◆ **What is expected**
Copy the following data line for line without changing anything.

Word and element location data:
####

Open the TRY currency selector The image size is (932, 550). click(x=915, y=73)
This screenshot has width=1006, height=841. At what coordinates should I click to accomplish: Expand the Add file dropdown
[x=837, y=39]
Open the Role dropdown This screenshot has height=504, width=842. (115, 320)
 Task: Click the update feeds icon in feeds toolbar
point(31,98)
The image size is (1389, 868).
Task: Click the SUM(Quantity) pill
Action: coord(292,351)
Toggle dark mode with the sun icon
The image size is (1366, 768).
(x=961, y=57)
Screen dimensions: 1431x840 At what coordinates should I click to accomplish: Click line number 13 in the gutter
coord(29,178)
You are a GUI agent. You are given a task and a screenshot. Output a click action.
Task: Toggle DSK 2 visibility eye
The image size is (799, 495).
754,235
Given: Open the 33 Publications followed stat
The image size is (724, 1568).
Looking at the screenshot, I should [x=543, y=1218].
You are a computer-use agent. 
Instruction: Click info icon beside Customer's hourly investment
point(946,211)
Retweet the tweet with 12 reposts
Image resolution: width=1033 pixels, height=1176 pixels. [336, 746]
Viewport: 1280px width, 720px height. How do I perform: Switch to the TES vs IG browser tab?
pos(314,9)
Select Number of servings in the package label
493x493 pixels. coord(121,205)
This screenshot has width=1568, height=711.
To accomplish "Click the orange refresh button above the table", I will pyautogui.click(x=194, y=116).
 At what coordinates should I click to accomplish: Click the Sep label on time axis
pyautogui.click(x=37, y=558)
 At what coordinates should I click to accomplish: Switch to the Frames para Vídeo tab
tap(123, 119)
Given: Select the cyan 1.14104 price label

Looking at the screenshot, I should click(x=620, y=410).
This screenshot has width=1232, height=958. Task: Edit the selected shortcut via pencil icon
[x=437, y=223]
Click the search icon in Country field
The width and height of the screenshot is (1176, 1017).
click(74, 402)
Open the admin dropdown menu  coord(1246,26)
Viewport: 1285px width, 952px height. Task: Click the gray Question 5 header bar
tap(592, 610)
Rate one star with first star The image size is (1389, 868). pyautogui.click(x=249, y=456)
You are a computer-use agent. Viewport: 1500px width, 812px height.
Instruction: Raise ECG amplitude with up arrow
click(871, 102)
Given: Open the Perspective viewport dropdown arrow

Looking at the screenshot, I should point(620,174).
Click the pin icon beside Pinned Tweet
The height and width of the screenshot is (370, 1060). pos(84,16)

####

◆ **The output**
Open the TRY currency selector The image size is (932, 550). click(x=915, y=73)
This screenshot has width=1006, height=841. At what coordinates should I click to accomplish: Expand the Add file dropdown
[x=837, y=39]
Open the Role dropdown This screenshot has height=504, width=842. (115, 320)
 Task: Click the update feeds icon in feeds toolbar
point(31,98)
The image size is (1389, 868).
Task: Click the SUM(Quantity) pill
Action: coord(292,351)
Toggle dark mode with the sun icon
The image size is (1366, 768).
(x=961, y=57)
Screen dimensions: 1431x840 At what coordinates should I click to accomplish: Click line number 13 in the gutter
coord(29,178)
You are a GUI agent. You are given a task and a screenshot. Output a click action.
Task: Toggle DSK 2 visibility eye
The image size is (799, 495).
754,235
Given: Open the 33 Publications followed stat
The image size is (724, 1568).
Looking at the screenshot, I should [x=543, y=1218].
You are a computer-use agent. 
Instruction: Click info icon beside Customer's hourly investment
point(946,211)
Retweet the tweet with 12 reposts
Image resolution: width=1033 pixels, height=1176 pixels. [336, 746]
Viewport: 1280px width, 720px height. How do I perform: Switch to the TES vs IG browser tab?
pos(314,9)
Select Number of servings in the package label
493x493 pixels. coord(121,205)
This screenshot has width=1568, height=711.
To accomplish "Click the orange refresh button above the table", I will pyautogui.click(x=194, y=116).
 At what coordinates should I click to accomplish: Click the Sep label on time axis
pyautogui.click(x=37, y=558)
 At what coordinates should I click to accomplish: Switch to the Frames para Vídeo tab
tap(123, 119)
Given: Select the cyan 1.14104 price label

Looking at the screenshot, I should click(x=620, y=410).
This screenshot has width=1232, height=958. Task: Edit the selected shortcut via pencil icon
[x=437, y=223]
Click the search icon in Country field
The width and height of the screenshot is (1176, 1017).
click(74, 402)
Open the admin dropdown menu  coord(1246,26)
Viewport: 1285px width, 952px height. Task: Click the gray Question 5 header bar
tap(592, 610)
Rate one star with first star The image size is (1389, 868). pyautogui.click(x=249, y=456)
You are a computer-use agent. Viewport: 1500px width, 812px height.
Instruction: Raise ECG amplitude with up arrow
click(871, 102)
Given: Open the Perspective viewport dropdown arrow

Looking at the screenshot, I should point(620,174).
Click the pin icon beside Pinned Tweet
The height and width of the screenshot is (370, 1060). pos(84,16)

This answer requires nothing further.